> [THINGS TO DO]:
1 - Using the RDKit thread, answer each of the following:
(a) By default, what do normal molecules not pickle?
(b) What should the molecules be wrapped in to solve the issue?
(c) Which property is the poster attempting to retrieve from a series of mols?
2 - Write out the part of the RDKit thread starting with "Re: [Rdkit-discuss] Missing" and going on through "in Python multiprocessing.".

Re: [Rdkit-discuss] Missing Properties for Mol in Multiprocessing Pool

2017-01-13 Thread Brian Kelley
By default, normal molecules don't pickle properties.  The pickling is used to 
transfer mols in Python multiprocessing.

Wrapping them in a PropertyMol should solve the issue:

http://www.rdkit.org/Python_Docs/rdkit.Chem.PropertyMol.PropertyMol-class.html


Brian Kelley

> On Jan 13, 2017, at 6:39 PM, Paul Novick  wrote:
> 
> Hello All
> 
> I am getting strange behaviour for mols passed into multiprocessing Pools.  I 
> am finding that all of the SD properties for the mol seem to disappear within 
> the worker process.  In the following, I am attempting to retrieve the 
> 'ChemDiv_IDNUMBER' property from a series of mols.  When doing this is in 
> loop outside of a worker process, the value is retrieved as expected.

> [EXTRACTED RECORDS]:
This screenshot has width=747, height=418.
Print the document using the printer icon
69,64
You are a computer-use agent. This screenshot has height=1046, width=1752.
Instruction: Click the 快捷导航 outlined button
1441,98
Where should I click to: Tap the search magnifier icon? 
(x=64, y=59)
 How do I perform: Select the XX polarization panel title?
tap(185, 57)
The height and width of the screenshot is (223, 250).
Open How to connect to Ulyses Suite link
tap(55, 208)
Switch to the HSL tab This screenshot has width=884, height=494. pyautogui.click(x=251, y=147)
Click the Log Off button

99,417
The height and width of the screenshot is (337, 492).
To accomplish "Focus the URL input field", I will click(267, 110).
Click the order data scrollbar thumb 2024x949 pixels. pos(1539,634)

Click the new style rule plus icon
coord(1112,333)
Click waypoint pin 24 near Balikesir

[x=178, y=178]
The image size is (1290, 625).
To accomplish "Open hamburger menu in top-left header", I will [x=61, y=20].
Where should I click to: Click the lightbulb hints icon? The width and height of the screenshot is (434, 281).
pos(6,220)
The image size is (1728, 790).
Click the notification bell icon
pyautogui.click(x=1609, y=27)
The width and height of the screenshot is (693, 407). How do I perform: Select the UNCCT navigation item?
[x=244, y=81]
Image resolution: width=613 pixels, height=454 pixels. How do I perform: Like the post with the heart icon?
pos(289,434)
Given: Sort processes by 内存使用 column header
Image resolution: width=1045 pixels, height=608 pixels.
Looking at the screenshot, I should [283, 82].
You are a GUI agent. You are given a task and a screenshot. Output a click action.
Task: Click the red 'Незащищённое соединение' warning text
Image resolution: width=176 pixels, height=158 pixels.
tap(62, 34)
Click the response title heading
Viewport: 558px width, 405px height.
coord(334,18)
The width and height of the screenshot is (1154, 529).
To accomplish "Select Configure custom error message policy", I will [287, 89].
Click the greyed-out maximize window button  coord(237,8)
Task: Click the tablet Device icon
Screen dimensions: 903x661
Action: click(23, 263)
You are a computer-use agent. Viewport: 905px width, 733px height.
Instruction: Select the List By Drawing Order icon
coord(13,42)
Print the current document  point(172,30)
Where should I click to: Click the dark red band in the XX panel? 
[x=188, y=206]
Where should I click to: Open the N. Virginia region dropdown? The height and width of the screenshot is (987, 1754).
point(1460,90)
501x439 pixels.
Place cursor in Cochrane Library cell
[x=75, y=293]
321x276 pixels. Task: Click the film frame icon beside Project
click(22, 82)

> [ANSWERS FOR THE EXERCISE]:
1 -
(a) Properties
(b) A PropertyMol
(c) 'ChemDiv_IDNUMBER'

2 -
Re: [Rdkit-discuss] Missing Properties for Mol in Multiprocessing Pool

2017-01-13 Thread Brian Kelley
By default, normal molecules don't pickle properties.  The pickling is used to 
transfer mols in Python multiprocessing.